For the elites and ultra-fasties, we just had small sponges that had been dunked in ice water that they could take with them. As the day went on, we started taking cues from the Costa Ricans and dousing the runners in ice cold water from sponges (see the Operation Spongebath link for video). Saw almost everyone I was looking for. Jill came up and gave me a big hug (despite having only met me two nights before)… it took me a second to realize who it was, and then the fact that I was giving her ice to shove into her bra was totally ok. Saw my coworker John and filled his bandana with ice. Saw Ally and Kathleen and Katie and tried to give them as much encouragement as possible (knowing that I hate to be encouraged when I am in a dark place). Did the same with countless other runners. Got proposed to (hard to say no on Heartbreak Hill… OR IS IT?!). Was told a number of times that I was loved (only by female runners, so I’ve got that going for me). Being able to do something for other athletes is the best. Next time you’re out there, thank a volunteer. Better yet, tell them you love them.

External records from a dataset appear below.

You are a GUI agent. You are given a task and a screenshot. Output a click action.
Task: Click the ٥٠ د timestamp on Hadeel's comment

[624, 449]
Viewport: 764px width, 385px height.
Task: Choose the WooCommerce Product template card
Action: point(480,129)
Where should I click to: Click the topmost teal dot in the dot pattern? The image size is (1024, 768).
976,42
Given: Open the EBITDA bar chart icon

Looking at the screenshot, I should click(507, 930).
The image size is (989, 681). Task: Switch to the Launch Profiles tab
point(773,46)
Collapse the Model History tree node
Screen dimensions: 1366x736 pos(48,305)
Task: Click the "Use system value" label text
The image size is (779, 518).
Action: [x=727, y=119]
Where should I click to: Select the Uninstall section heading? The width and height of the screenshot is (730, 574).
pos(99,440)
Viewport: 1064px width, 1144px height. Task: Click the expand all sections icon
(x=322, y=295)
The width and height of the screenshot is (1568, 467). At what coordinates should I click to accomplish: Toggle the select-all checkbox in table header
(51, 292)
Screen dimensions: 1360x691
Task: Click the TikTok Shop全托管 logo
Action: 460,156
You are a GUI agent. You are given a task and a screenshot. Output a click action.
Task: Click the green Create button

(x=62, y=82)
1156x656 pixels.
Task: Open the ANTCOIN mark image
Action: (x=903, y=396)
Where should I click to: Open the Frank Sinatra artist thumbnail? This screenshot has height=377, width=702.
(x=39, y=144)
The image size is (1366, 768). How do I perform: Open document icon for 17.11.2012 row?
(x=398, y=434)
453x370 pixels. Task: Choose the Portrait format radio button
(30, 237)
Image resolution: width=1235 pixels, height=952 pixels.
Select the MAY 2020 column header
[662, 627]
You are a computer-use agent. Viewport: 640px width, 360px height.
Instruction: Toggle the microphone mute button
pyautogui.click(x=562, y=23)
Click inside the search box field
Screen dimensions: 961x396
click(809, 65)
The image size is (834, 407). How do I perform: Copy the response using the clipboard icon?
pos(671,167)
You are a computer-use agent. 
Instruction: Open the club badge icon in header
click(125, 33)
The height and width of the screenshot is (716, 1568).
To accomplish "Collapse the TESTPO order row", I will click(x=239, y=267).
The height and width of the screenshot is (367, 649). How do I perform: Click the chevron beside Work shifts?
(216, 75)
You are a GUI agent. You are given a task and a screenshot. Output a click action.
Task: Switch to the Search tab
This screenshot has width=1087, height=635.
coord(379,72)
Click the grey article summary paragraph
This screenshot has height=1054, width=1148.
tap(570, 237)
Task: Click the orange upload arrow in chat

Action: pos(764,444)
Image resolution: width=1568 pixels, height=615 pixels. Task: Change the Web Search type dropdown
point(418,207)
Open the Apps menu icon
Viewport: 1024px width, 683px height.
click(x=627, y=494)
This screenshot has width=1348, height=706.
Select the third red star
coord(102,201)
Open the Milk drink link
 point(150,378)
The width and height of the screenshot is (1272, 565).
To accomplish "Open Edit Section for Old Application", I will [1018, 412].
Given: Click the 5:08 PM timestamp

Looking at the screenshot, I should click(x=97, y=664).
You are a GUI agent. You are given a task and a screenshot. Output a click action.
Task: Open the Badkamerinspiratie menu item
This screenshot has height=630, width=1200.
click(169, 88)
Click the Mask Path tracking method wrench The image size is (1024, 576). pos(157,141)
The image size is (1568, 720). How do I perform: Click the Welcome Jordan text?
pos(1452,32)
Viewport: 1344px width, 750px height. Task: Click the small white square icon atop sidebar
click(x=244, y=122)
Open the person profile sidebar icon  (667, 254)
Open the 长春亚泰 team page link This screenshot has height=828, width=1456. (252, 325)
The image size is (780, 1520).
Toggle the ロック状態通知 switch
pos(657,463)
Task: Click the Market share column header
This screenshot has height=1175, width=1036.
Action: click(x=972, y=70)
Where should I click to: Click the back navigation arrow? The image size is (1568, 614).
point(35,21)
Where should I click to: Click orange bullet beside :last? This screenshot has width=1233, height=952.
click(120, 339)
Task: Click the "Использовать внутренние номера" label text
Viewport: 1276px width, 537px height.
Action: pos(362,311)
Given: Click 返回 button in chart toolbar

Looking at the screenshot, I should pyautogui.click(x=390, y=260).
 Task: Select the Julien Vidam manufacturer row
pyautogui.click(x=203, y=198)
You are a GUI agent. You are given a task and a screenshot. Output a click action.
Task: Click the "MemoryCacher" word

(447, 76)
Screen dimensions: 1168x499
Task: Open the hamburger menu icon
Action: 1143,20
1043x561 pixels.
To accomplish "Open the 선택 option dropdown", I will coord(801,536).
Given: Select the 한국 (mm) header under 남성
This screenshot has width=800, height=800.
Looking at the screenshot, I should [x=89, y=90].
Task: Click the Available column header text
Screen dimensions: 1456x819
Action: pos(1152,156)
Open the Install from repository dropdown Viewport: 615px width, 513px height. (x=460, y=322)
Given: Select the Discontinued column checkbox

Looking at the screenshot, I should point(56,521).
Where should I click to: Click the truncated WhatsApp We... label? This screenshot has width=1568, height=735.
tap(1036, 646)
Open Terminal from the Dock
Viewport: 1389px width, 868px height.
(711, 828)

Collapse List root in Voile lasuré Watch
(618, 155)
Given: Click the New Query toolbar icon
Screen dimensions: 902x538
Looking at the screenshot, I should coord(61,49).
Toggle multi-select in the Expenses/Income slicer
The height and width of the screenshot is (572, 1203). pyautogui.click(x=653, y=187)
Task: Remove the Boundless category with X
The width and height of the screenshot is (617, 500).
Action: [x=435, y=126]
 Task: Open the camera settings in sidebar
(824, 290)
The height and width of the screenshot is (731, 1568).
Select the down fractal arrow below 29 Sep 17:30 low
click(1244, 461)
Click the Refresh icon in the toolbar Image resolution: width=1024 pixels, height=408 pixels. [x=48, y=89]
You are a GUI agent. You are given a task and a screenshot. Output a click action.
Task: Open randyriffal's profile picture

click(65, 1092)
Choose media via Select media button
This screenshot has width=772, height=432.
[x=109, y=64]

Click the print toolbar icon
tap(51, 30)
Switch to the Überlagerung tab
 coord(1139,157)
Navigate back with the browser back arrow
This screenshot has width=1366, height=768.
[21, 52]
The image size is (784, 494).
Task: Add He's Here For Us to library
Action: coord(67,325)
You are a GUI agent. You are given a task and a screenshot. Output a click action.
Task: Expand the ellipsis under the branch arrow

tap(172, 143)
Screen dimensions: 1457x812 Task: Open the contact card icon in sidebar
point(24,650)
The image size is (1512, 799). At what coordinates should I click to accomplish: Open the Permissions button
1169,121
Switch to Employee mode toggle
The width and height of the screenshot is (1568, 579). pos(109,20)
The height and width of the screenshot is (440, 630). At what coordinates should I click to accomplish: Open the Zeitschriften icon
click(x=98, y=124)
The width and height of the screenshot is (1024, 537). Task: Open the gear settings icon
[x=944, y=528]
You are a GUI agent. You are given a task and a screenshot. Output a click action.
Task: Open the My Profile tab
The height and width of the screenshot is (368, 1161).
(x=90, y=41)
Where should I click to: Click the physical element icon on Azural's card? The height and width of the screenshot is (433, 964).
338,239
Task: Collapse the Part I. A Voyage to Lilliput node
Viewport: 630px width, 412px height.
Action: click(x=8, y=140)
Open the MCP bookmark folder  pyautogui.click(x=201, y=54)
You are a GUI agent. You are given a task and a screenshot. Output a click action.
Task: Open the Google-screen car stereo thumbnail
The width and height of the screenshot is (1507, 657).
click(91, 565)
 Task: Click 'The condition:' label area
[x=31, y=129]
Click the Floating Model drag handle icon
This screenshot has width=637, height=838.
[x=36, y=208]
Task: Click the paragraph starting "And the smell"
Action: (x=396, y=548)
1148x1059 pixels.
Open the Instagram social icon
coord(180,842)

Finally, here’s video from the blindfold running. It’s actually kind of boring. A lot of time is spent at the beginning where Chris and I are talking about how things are suppose to go and just standing around waiting for the start. I actually sped up a lot of the running portion… which makes the headbobbing even more noticeable. So if you’ve got any proclivity towards motion sickness or epilepsy, don’t watch it. But if you do make it through, you get treated to Ally Reilly cheering, me crossing the finish line, and Chris and me almost taking out a fellow finisher.